Configuration, Settings & Automation (CSA)

CSA wiki (CERN only)

The BE-CSS Configuration, Settings & Automation (CSA) section is responsible for providing systems and services, to manage the data describing both physical and logical configurations, of the CERN accelerator complex, experimental areas and various supporting technical infrastructure. CSA is responsible for the systems used to manage the runtime and historical operational settings of the particle accelerators, the automation of important operational procedures, and the entire system used for the control of the experimental areas beam lines.  Since the control system is almost entirely data driven, CSA is also responsible for providing the means to coordinate configuration changes across the control system as a whole.

In order to deliver complete and coherent solutions for end users, the CSA section plans developments in-synch with other CSS sections and in function of global priorities of the group. CSA takes a leading role to steer other CSS developments towards having a globally integrated configuration based on the relevant CSA software platforms. To facilitate the integration across a distributed controls architecture, CSA provides solutions to orchestrate and coordinate configuration changes across the various sub-elements of the control system. Development and maintenance of service-specific integrations is done in close collaboration with relevant CSS sections.

CSA provides data repositories, various APIs and business logic reflecting workflows and procedures used to manage the control system. CSA works in close collaboration with the CSS-GTA section to provide the graphical interfaces serving as interactive entry points to CSA services. CSA is not responsible for data entry or the quality of entered data, beyond what the CSA systems can programmatically validate.

The configuration of the functional (physical) layout of the CERN accelerator complex and supporting infrastructure, plays a vital role in bridging the world of controls with engineering. CSA provides the system and tools to manage functional layouts, linking to the EN department activities to verify the coherent integration between beam line components, plan new layouts for the future and link to the CERN CMMS. In the beams domain, the layouts serve as foundations for various logical controls configurations and provide the detailed optical beam layout data used by beam physicists, to ensure overall data integrity, allow generation of appropriate initial operational settings, and give a reference for the mechanical alignment of the beam line elements.

CSA is responsible for providing a dedicated system and tools to manage the logical configuration of the control system, including computers, logical controls devices with their interfaces and alarms, timing, middleware, role-based access control, data processing and logging, as well as a dedicated system to configure monitoring and alerting related to various technical infrastructure.

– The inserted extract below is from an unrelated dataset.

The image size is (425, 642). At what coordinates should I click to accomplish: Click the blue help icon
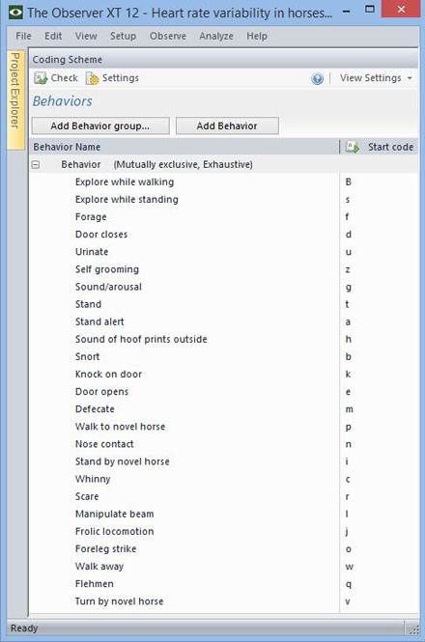(317, 78)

To enable BE operations teams to actually control the CERN particle accelerators and experimental areas in a reliable and reproducible manner, CSA provides advanced, mission-critical systems, to manage a huge volume of complex settings structures, corresponding to parameters of more than 100’000 devices. This includes settings for a multitude of operational scenarios, and covers not only the latest setting values, but also a full history back in time, allowing a coherent restore to a previous state, at any moment. The settings management also extends to sophisticated routing of signals acquired from oscilloscopes and digitisers to control-room applications. In order to optimise operational procedures, CSA provides software to automate complex and repetitive sequences of tasks.  The settings management aspects build on the aforementioned CSA services related to physical and logical configurations.

In addition to all other CSS sections, CSA stakeholders are spread across the Accelerator & Technology sector (ATS), including Operations teams, ATS equipment specialists, Experimental Areas coordinators and physicists.